我基本上按如下方式运行一些代码。基本上我只是从CSV文件中检索成对的股票(排列为第1行 - 股票1,2,第2行 - 股票1,2等,其中股票1和2在每行中不同)。然后我从雅虎那里获取与这些" Pairs"相关的数据。股票。我计算股票的回报,并基本检查一对股票之间的距离(回报差异)是否超过某个阈值,如果是,我返回1.但是,我得到以下错误,我无法解决:
PricePort(tickers)
27 for ticker in tickers:
28 #print ticker
---> 29 x = pd.read_csv('http://chart.yahoo.com/table.csv?s=ttt'.replace('ttt',ticker),usecols=[0,6],index_col=0)
30 x.columns=[ticker]
31 final=pd.merge(final,x,left_index=True,right_index=True)
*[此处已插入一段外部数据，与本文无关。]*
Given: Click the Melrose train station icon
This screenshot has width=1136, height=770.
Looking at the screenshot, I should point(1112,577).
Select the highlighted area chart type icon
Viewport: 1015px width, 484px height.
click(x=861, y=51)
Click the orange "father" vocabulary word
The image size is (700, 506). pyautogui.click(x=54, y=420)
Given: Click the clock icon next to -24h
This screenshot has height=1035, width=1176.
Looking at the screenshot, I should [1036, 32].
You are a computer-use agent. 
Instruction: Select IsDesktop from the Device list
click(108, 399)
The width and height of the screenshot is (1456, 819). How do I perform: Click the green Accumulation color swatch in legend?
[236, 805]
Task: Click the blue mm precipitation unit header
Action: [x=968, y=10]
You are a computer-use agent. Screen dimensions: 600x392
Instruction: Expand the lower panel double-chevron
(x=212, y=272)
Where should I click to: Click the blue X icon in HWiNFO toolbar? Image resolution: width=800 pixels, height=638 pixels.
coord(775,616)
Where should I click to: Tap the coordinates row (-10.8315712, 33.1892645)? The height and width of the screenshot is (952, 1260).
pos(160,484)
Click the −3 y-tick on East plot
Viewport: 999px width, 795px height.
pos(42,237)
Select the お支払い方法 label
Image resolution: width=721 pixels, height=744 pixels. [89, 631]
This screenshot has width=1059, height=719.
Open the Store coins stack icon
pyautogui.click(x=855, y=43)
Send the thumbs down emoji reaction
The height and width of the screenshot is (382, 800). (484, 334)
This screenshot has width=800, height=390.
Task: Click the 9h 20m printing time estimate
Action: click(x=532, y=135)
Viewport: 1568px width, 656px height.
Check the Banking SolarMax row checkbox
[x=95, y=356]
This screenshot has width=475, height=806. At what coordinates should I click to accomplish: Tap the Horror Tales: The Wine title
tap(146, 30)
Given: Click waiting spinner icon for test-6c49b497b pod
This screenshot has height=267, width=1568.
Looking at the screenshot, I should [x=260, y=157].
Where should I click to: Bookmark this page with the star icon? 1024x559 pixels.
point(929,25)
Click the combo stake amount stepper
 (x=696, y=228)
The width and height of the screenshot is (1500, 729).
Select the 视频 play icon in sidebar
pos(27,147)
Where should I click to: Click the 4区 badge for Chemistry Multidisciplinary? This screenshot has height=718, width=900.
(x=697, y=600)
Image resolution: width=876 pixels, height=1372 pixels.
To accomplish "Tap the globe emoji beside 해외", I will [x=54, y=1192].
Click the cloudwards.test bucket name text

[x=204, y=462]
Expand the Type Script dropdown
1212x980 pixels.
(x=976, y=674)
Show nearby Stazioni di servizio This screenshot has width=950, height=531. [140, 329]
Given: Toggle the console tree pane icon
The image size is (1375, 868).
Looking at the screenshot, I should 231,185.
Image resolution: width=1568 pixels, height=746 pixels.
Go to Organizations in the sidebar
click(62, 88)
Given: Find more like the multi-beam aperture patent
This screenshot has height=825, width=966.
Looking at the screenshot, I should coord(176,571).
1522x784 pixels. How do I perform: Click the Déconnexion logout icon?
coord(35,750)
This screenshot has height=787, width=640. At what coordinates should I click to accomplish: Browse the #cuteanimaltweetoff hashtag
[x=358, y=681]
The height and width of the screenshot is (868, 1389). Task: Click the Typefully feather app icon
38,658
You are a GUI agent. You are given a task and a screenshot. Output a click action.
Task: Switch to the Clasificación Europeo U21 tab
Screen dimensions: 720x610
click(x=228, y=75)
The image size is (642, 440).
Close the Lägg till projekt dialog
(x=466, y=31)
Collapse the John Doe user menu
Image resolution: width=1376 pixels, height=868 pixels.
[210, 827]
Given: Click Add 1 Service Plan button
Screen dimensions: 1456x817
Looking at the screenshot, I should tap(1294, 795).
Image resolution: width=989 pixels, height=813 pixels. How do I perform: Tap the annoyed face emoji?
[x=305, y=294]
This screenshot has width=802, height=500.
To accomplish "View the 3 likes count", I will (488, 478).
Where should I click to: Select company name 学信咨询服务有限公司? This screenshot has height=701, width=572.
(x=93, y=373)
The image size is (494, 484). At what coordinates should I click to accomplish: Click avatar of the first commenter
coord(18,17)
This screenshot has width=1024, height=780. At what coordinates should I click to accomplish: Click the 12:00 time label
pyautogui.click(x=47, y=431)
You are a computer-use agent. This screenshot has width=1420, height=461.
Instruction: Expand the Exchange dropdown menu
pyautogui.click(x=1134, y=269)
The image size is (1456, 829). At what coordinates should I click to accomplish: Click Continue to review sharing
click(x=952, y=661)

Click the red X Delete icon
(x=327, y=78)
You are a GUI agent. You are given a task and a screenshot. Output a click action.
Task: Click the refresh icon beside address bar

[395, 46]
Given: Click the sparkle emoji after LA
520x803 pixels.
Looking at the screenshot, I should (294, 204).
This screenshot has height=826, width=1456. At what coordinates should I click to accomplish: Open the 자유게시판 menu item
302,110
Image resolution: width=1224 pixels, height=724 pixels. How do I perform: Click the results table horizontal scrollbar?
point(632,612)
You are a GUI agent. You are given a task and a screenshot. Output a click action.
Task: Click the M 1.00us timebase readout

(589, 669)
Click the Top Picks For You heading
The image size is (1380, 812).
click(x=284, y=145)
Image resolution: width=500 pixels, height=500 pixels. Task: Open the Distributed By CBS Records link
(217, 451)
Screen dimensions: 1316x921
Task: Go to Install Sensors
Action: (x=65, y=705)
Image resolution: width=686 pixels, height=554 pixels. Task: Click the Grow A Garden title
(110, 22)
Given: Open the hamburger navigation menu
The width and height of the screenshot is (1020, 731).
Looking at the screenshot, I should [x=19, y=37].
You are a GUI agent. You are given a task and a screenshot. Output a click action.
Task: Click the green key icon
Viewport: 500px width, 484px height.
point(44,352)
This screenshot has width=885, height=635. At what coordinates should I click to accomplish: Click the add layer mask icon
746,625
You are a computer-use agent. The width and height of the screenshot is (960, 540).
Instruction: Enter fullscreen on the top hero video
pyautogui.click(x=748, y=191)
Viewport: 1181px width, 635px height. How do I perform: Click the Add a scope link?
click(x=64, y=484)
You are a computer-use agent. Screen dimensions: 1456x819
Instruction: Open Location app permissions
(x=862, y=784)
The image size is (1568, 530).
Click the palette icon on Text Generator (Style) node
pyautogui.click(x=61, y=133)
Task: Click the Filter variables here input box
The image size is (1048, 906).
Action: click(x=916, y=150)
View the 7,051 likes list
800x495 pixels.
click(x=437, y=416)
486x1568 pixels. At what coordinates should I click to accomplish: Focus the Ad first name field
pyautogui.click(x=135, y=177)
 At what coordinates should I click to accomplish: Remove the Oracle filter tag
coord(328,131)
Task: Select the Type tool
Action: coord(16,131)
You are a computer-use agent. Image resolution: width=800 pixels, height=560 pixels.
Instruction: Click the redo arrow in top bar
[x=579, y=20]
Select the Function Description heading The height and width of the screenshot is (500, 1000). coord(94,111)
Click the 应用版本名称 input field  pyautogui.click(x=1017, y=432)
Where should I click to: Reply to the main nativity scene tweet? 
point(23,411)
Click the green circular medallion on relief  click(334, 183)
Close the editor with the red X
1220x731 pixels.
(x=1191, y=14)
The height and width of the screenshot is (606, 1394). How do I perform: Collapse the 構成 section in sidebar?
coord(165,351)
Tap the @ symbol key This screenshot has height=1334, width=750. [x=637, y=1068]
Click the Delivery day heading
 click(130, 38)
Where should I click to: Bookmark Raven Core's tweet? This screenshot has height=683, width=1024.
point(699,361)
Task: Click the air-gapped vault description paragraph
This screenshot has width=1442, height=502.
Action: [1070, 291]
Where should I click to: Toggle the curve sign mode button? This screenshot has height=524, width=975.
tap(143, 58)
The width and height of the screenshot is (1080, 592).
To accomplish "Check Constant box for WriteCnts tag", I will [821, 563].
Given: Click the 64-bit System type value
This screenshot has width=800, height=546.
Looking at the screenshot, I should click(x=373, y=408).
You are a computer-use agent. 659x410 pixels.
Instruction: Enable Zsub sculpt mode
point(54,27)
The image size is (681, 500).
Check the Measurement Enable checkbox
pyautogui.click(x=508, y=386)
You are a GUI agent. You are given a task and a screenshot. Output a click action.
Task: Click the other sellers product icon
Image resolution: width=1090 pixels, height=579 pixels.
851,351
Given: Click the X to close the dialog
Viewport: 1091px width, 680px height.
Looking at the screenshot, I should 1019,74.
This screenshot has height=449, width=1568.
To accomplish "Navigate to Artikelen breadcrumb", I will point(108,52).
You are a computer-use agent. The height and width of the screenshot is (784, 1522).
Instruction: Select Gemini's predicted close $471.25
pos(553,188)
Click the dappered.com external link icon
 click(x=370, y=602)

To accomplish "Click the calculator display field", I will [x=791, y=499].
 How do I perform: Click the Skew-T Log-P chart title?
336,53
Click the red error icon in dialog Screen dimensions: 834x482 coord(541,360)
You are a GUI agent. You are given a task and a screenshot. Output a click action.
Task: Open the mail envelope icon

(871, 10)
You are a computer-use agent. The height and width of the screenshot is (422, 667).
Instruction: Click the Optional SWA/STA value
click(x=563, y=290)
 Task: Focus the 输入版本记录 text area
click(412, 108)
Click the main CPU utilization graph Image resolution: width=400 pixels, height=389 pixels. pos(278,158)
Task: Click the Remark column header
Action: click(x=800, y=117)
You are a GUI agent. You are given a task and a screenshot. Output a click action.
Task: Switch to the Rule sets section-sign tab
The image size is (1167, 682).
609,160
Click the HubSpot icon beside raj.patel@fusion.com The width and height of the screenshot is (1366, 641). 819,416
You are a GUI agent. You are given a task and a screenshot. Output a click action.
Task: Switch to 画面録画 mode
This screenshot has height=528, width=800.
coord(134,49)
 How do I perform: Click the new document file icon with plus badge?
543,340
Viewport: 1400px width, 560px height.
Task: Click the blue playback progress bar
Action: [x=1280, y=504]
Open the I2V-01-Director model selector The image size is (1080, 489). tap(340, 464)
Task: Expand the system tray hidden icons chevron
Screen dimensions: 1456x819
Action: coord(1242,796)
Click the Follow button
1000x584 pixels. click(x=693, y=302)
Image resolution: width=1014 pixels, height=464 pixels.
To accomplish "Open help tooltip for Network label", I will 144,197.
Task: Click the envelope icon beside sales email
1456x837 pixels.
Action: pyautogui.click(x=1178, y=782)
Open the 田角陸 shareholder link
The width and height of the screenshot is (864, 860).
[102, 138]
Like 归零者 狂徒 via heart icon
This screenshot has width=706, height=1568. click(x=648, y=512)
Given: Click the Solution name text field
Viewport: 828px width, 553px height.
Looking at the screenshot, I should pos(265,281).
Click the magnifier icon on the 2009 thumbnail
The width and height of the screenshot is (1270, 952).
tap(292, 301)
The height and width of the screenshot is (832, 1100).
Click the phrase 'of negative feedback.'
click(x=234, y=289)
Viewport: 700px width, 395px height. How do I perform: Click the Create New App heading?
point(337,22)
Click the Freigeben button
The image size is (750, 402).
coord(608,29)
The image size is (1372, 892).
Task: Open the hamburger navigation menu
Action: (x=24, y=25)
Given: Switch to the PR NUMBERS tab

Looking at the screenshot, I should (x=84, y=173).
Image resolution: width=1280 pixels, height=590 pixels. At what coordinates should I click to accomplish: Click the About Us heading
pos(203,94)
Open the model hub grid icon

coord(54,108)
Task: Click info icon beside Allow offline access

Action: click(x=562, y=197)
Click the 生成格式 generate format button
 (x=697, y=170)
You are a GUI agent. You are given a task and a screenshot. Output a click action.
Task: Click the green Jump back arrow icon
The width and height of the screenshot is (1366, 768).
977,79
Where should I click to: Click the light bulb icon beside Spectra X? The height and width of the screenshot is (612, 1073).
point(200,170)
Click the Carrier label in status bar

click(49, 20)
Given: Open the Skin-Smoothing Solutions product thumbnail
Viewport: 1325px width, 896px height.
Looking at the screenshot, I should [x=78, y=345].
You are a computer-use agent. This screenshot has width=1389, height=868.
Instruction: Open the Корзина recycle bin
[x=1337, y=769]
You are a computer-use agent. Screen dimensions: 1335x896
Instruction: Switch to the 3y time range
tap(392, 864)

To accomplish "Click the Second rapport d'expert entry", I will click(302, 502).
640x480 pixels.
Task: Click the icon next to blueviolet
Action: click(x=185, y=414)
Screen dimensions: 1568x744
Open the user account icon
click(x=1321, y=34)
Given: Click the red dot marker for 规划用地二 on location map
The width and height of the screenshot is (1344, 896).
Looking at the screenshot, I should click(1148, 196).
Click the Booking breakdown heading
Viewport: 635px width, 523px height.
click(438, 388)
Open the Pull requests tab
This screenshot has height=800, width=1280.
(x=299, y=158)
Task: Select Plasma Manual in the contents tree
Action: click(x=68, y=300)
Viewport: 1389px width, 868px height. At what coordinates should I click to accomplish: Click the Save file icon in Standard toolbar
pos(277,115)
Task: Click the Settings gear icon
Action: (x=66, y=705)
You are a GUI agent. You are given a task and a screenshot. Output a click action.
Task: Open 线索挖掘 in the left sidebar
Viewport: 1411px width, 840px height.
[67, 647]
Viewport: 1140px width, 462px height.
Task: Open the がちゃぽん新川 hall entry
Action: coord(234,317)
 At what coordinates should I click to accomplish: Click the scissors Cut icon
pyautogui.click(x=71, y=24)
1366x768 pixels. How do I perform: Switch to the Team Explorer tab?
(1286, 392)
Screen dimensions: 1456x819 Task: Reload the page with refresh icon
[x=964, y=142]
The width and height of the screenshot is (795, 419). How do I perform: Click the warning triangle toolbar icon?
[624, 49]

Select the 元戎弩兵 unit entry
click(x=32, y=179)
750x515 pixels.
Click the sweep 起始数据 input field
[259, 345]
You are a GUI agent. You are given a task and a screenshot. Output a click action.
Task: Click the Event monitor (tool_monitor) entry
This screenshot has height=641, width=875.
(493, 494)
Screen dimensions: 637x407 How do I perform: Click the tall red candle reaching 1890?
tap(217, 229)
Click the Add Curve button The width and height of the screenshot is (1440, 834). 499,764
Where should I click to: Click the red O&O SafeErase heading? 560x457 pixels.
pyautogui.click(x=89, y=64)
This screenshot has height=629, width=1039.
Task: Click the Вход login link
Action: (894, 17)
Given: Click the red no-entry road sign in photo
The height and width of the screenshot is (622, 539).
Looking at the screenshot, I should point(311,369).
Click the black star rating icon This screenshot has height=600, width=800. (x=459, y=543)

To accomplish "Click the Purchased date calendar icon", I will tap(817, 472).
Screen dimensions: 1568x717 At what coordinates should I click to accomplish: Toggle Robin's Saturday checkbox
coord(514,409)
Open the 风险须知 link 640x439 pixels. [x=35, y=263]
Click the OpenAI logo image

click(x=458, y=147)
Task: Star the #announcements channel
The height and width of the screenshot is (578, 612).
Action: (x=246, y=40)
TypeError: expected a character buffer object
代码如下:
from datetime import datetime
import pytz
import csv
import pandas as pd
import pandas.io.data as web
import numpy as np
#Retrieves pairs of stocks (laid out as Row 1-Stock 1,2, Row 2-Stock 1,2 and so on, where Stock 1 and 2 are different in each row) from CSV File
def Dataretriever():
Pairs = []
f1=open('C:\Users\Pythoncode\Pairs.csv') #Enter the location of the file
csvdata= csv.reader(f1)
for row in csvdata: #reading tickers from the csv file
Pairs.append(row)
return Pairs
tickers = Dataretriever() #Obtaining the data
#Taking in data from Yahoo associated with these "Pairs" of Stocks
def PricePort(tickers):
"""
Returns historical adjusted prices of a portfolio of stocks.
tickers=pairs
"""
final=pd.read_csv('http://chart.yahoo.com/table.csv?s=^GSPC',usecols=[0,6],index_col=0)
final.columns=['^GSPC']
for ticker in tickers:
#print ticker
x = pd.read_csv('http://chart.yahoo.com/table.csv?s=ttt'.replace('ttt',ticker),usecols=[0,6],index_col=0)
x.columns=[ticker]
final=pd.merge(final,x,left_index=True,right_index=True)
return final
#Calculating returns of the stocks
def Returns(tickers):
l = []
begdate=(2014,1,1)
enddate=(2014,6,1)
p = PricePort(tickers)
ret = (p.close[1:] - p.close[:-1])/p.close[1:]
l.append(ret)
return l
#Basically a class to see if the distance (difference in returns) between a
#pair of stocks breaches some threshold
class ThresholdClass():
#constructor
def __init__(self, Pairs):
self.Pairs = Pairs
#Calculating the distance (difference in returns) between a pair of stocks
def Distancefunc(self, tickers):
k = 0
l = Returns(tickers)
summation=[[0 for x in range (k)]for x in range (k)] #2d matrix for the squared distance
for i in range (k):
for j in range (i+1,k): # it will be a upper triangular matrix
for p in range (len(self.PricePort(tickers))-1):
summation[i][j]= summation[i][j] + (l[i][p] - l[j][p])**2 #calculating distance
for i in range (k): #setting the lower half of the matrix 1 (if we see 1 in the answer we will set a higher limit but typically the distance squared is less than 1)
for j in range (i+1):
sum[i][j]=1
return sum
#This function is used in determining the threshold distance
def MeanofPairs(self, tickers):
sum = self.Distancefunc(tickers)
mean = np.mean(sum)
return mean
#This function is used in determining the threshold distance
def StandardDeviation(self, tickers):
sum = self.Distancefunc(tickers)
standard_dev = np.std(sum)
return standard_dev
def ThresholdandnewsChecker(self, tickers):
threshold = self.MeanofPairs(tickers) + 2*self.StandardDeviation(tickers)
if (self.Distancefunc(tickers) > threshold):
return 1
Threshold_Class = ThresholdClass(tickers)
Threshold_Class.ThresholdandnewsChecker(tickers,1)
答案 0 :(得分:1)
问题是Dataretriever()
返回一个列表,而不是一个字符串。当您遍历tickers()
时,名称ticker
将绑定到列表。
str.replace
方法要求两个参数都是字符串。以下代码引发错误,因为第二个参数是一个列表:
'http://chart.yahoo.com/table.csv?s=ttt'.replace('ttt', ticker)
后续行x.columns = [ticker]
将导致类似问题。这里,ticker
需要是一个可散列的对象(如字符串或整数),但列表不可散列。